The first three and last two authors contributed equally to this work.
1Research group on Molecular, Cellular and Genomic Biomedicine, Health Research, Institute La Fe (IIS La Fe) and Mixed Unit for Rare diseases IIS La Fe - CIPF, Valencia, Spain; 2Centre for Biomedical Research on Rare Diseases (CIBERER), Madrid, Spain; 3Department of Genetics, IIS-Fundación Jiménez Díaz University Hospital (IIS-FJD, UAM), Madrid, Spain; 4Genetics Unit, La Fe University Hospital, Valencia, Spain; 5Department of Ophthalmology, Medina del Campo Hospital, Valladolid, Spain; 6IBGM, University of Valladolid, Valladolid, Spain; 7University Hospital of Valladolid, Valladolid, Spain; 8National Center of Genomic Analysis (CNAG-CRG) Centre for Genomic Regulation, Barcelona, Spain; 9The Center for Applied Genomics, The Children’s Hospital of Philadelphia, Philadelphia, PA; 10Department of Pediatrics, The Perelman School of Medicine, University of Pennsylvania, Philadelphia, PA
Correspondence to: Jose Millan, Molecular, Cellular and Genomics Biomedicine (Lab 4.09) University Hospital La Fe, Tower A. Level 4, Avda. Fernando Abril Martorell, 106 46026 Valencia, Spain, Phone: +34 961 246 678; FAX: +34 961 246 620; email: email@example.com
Purpose: The aim of the present work is the molecular diagnosis of three patients with deafness and retinal degeneration.

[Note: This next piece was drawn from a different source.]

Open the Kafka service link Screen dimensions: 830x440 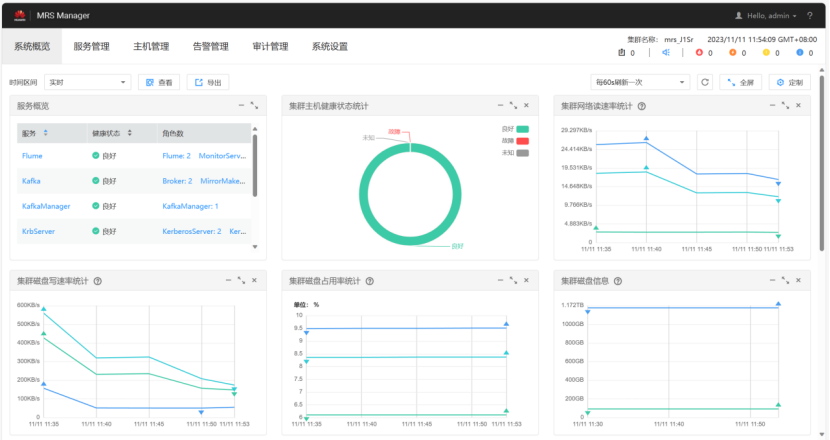[x=31, y=181]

Methods: Three patients from two unrelated families were initially analyzed with custom gene panels for Usher genes, non-syndromic hearing loss, or inherited syndromic retinopathies and further investigated by means of clinical or whole exome sequencing.
Results: The study allowed us to detect likely pathogenic variants in PEX6, a gene typically involved in peroxisomal biogenesis disorders (PBDs). Beside deaf–blindness, both families showed additional features: Siblings from Family 1 showed enamel alteration and abnormal peroxisome. In addition, the brother had mild neurodevelopmental delay and nephrolithiasis. The case II:1 from Family 2 showed intellectual disability, enamel alteration, and dysmorphism.
Conclusions: We have reported three new cases with pathogenic variants in PEX6 presenting with milder forms of the Zellweger spectrum disorders (ZSD). The three cases showed distinct clinical features. Thus, expanding the phenotypic spectrum of PBDs and ascertaining exome sequencing is an effective strategy for an accurate diagnosis of clinically overlapping and genetically heterogeneous disorders such as deafness–blindness association.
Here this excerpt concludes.